“Não olha pra trás, não olha pr…” Mas já era tarde demais. Eu havia reconhecido sua voz e minha cabeça se virara automaticamente para ter certeza de que era você mesmo. Claro que era. Eu nunca confundiria seu vocabulário cheio de gírias engraçadas com nenhum outro. Pensei em sair correndo dali e nunca mais voltar. Mas eu estava naquela fila a horas, esperando minha vez ansiosamente para poder ench
er o prato de batatas fritas e finalmente matar a fome. Mas que fome? Depois de te ver, qualquer vontade de comer havia passado. Você sempre tivera esse efeito em mim - revirava meu estômago e enchia-o de borboletas. Você parecia bem, e aquilo pareceu me irritar. Bem humorado, bem vestido e, infelizmente, bem acompanhado. E lá vinha ela. Uma loira alta e gostosa, que aposto que deixava todos seus amigos com inveja por não serem você. Uma daquelas mulheres que parecia não ligar para nada a não ser se seu rabo de cavalo estava bonito e impecável. Mas que diabos você estava fazendo com uma mulher daquelas? Quando foi que você parou de acreditar naquele papo sobre bundas gostosas não compensarem garotas vazias? Por Deus, quando foi que você virou um completo idiota com tara por loiras mais idiotas ainda? Enfim, não me importa. Não estou nem aí para suas novas preferências, que aliás, são ridículas. Não me incomoda o fato de você ter mudado o corte de cabelo e o jeito de se vestir. Não ligo, juro. Não ligo por você trazer essa completa imbecil para o nosso restaurante favorito e estar se divertindo à beça com ela, e não comigo. Certo, talvez eu esteja com raiva. Mas você também estaria, se estivesse no meu lugar. Eu passei um ano tentando sair com outros caras e tirar você da cabeça. Um ano, e tudo que consegui foram resultados frustrantes. Tudo que conseguia pensar enquanto saia com alguém era sobre o quanto você me fazia falta. Clichê, eu sei. Mas acontece que nenhum outro cara tinha aquela sua barba mal feita, ou aquele seu cheiro de loção pós-barba. Nenhum deles me chamava de retardada por ainda ter medo do escuro, ou se irritavam com a minha mania irritante de estralar os dedos a cada 5 minutos. Nenhum deles percebiam a força enorme que eu estava fazendo para não tombar. Que merda. O que eu ainda estava fazendo ali, afinal? Já fazia um ano. Um ano cheio de crises, choros e noites perdidas. Um ano jurando para mim mesma que iria crescer, que iria mudar. Eu levei um ano para me convencer de que havia te superado, e você levou apenas alguns minutos para me convencer do contrário. Saí da fila e fui embora. Na verdade, eu tava indo embora. Juro que tava. Mas aí você apareceu na minha frente.

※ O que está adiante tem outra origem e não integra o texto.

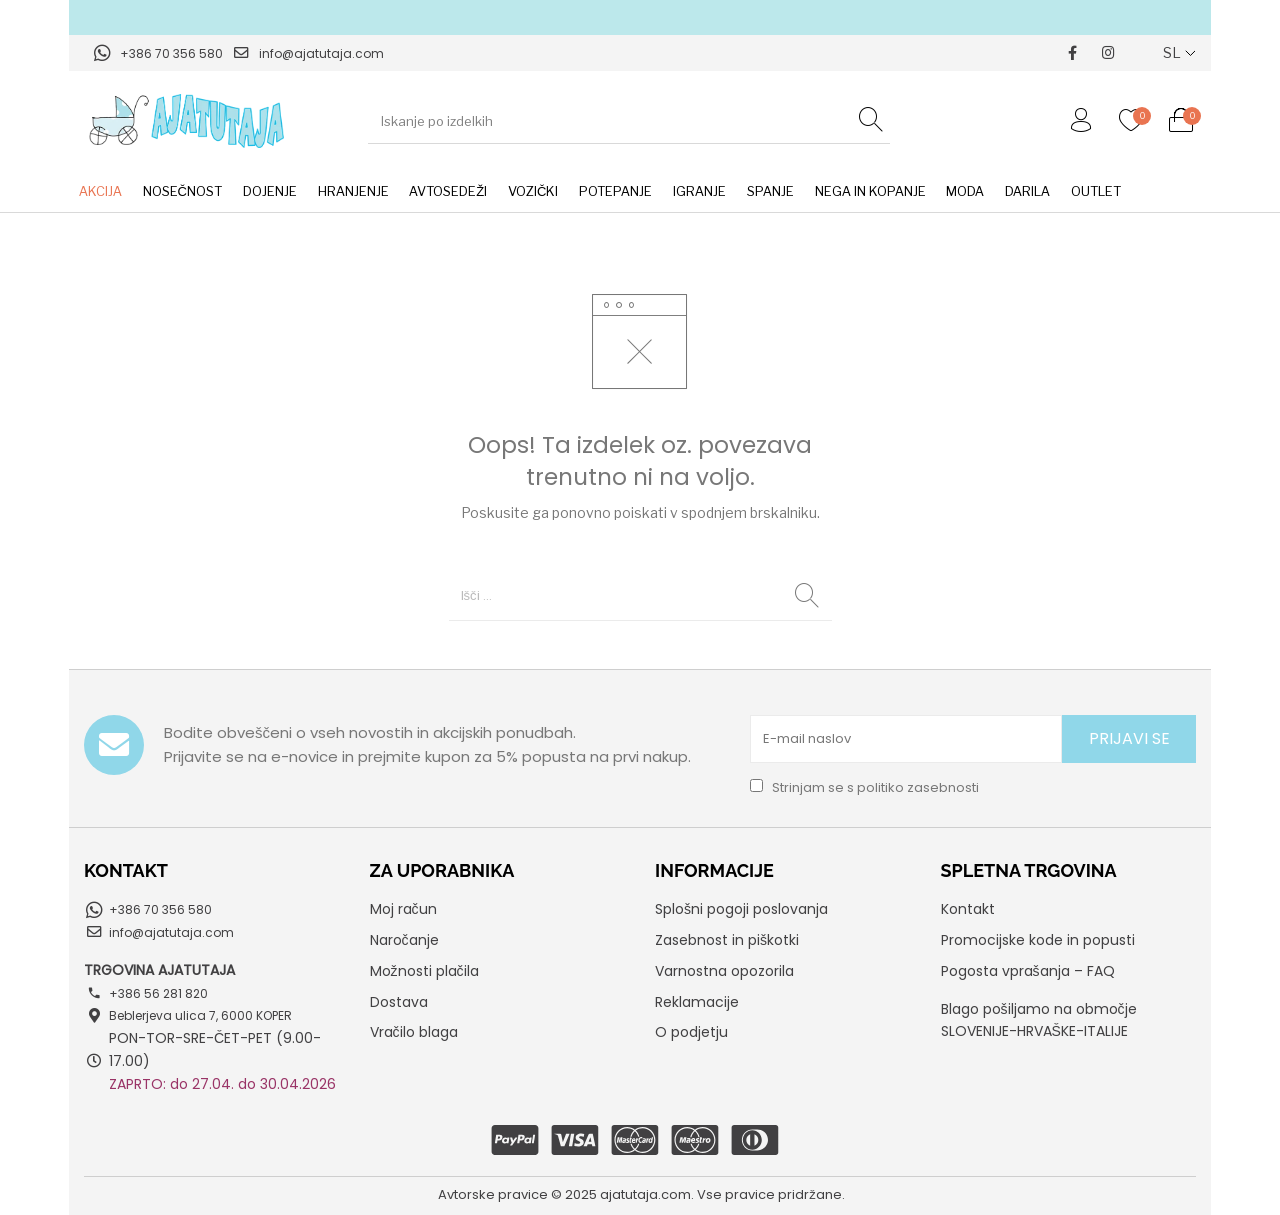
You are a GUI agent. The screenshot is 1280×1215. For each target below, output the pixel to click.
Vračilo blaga (414, 1032)
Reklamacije (697, 1002)
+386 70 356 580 (171, 53)
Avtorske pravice (493, 1194)
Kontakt (968, 909)
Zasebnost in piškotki (727, 940)
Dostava (399, 1002)
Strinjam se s (864, 787)
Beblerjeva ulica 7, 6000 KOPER (200, 1015)
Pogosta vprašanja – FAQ (1028, 971)
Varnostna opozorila (724, 971)
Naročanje (404, 940)
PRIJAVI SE (1129, 738)
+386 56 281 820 (158, 993)
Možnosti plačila (424, 971)
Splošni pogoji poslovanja (741, 909)
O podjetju (691, 1032)
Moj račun (403, 909)
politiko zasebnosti (918, 787)
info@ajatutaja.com (321, 53)
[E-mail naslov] (906, 739)
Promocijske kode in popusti (1038, 940)
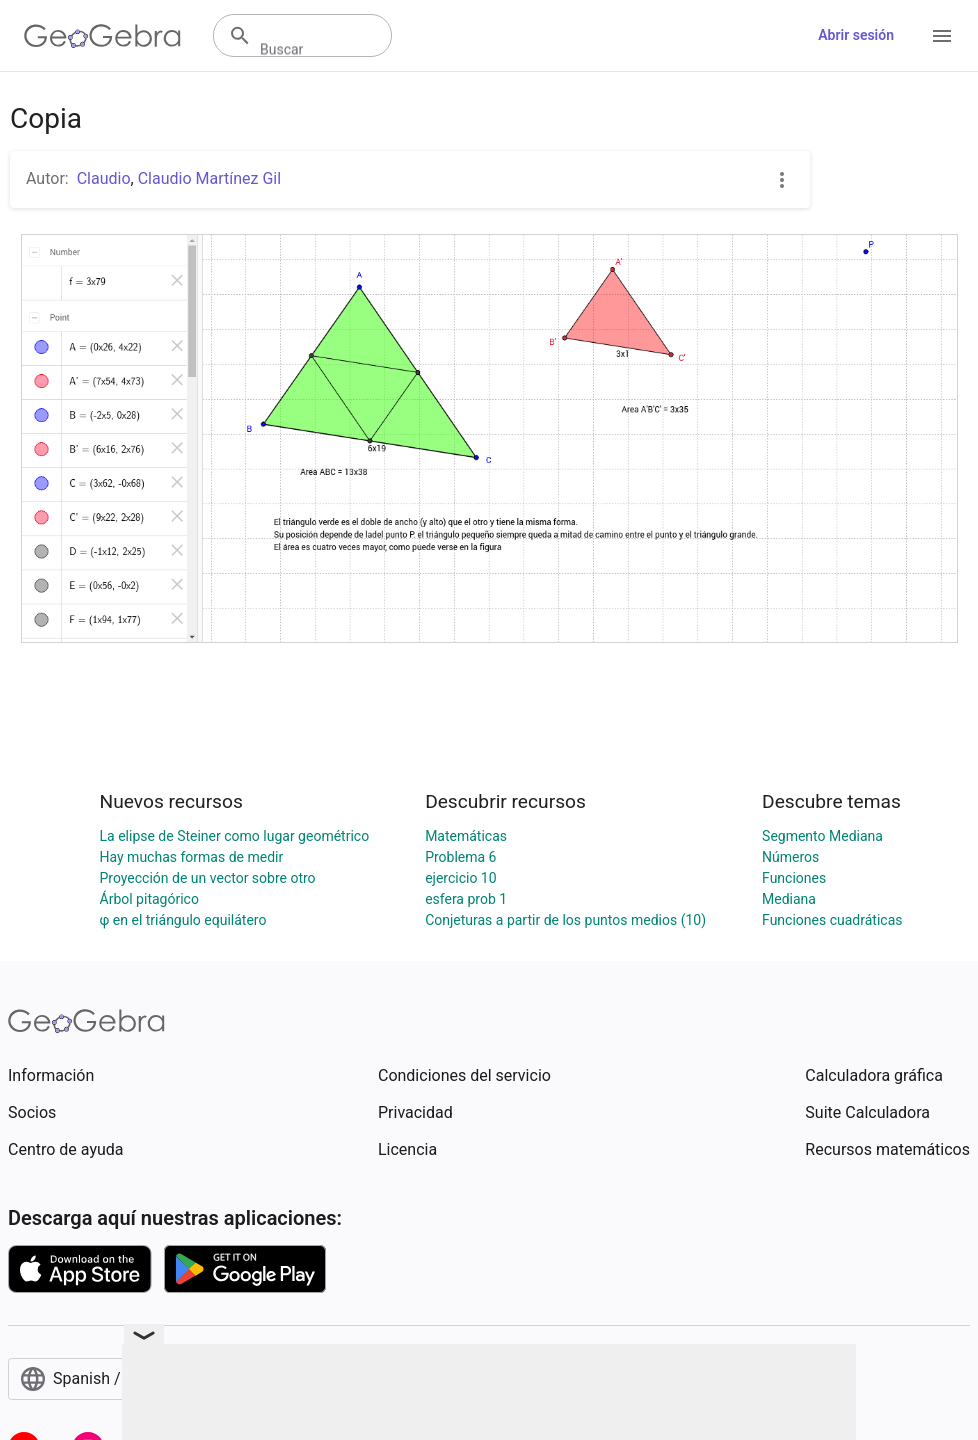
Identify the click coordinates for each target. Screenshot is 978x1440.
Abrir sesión (856, 35)
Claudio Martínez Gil (209, 178)
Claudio (104, 178)
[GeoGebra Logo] (102, 36)
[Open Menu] (942, 36)
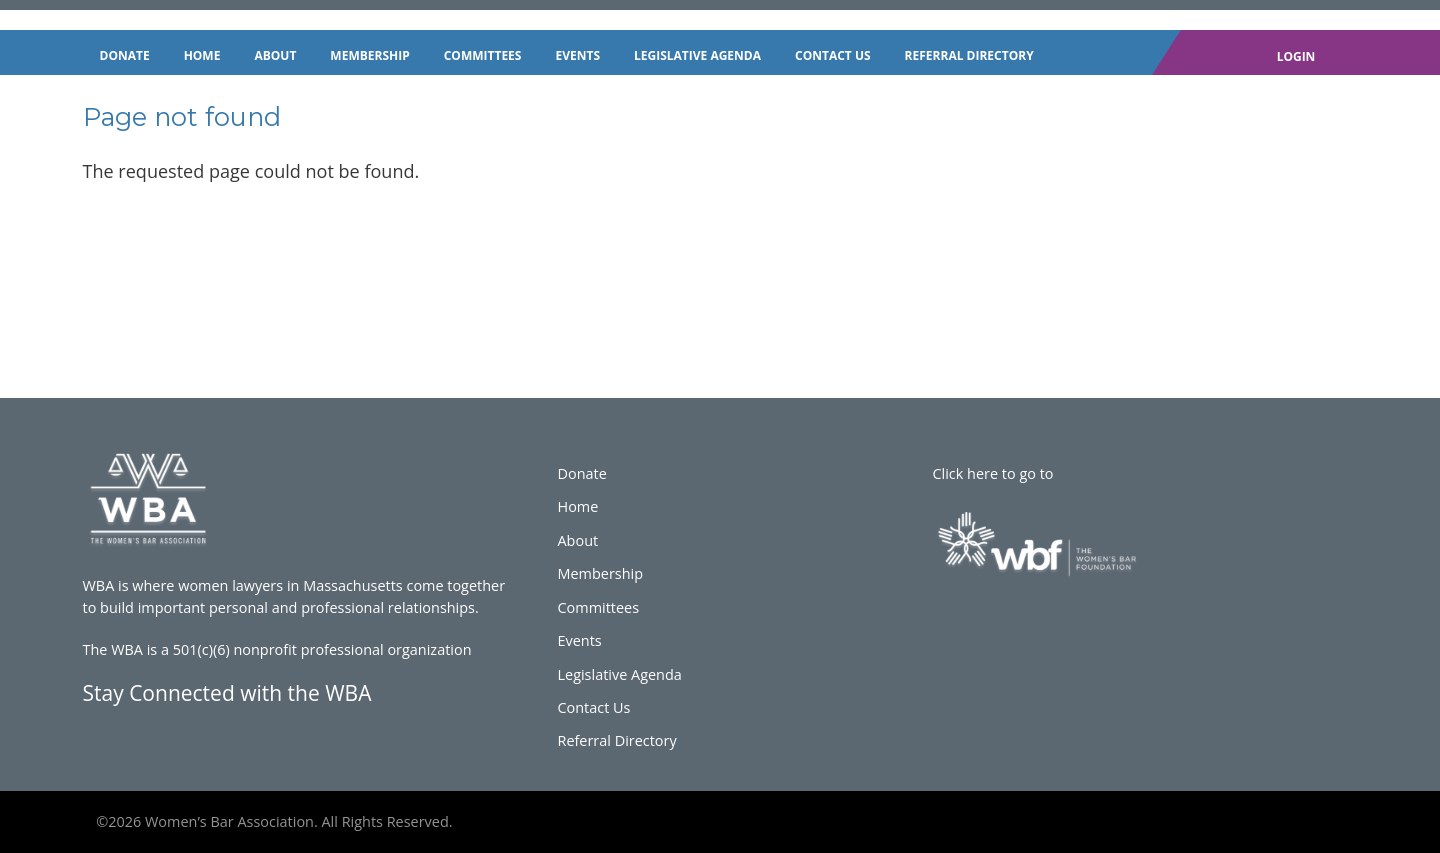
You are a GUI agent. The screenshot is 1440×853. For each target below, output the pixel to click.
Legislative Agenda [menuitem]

- Suzie? Ai meu Deus, quanto tempo!
E eu fiquei parada olhando pra você. Fiquei uns 5 minutos te encarando, tentando entender como foi que conseguimos chegar a esse ponto. Como foi que conseguimos estragar tudo desse jeito? E aí eu chorei. Chorei porque queria te mostrar que tava frágil, que tava cansada. Chorei porque queria colo, queria mimo. Chorei, sei lá porque. Talvez pra ver se você largava essa loira idiota e voltava pra mim.
- Eu tenho que ir, desculpa.
E fui. Juro que queria ter ficado, mas eu simplesmente me virei e fui embora. Ouvi você gritar meu nome algumas vezes. Ouvi você dizer que sentia muito. Não sentia. Não mais do que eu. E eu queria ter conseguido voltar lá e dizer que finalmente te entendi. Levei um ano pra conseguir, mas entendi. Eu era cheia de inconstâncias, e você era cheio de certezas. Eu não conseguia me agarrar a algo concreto, e você queria um relacionamento estável, sem idas e vindas. Nós nunca daríamos certo. Você sabe que nunca fui muito boa de memória, mas me lembro como se fosse ontem da última coisa que você me disse. “É como diz aquela música, pequena. - Às vezes o amor dura, mas às vezes fere ao invés disso.” E depois daquele dia eu passei a odiar Adele. Passei a odiá-la, porque ela estava certa. O amor pode ser bom, mas ele também machuca.”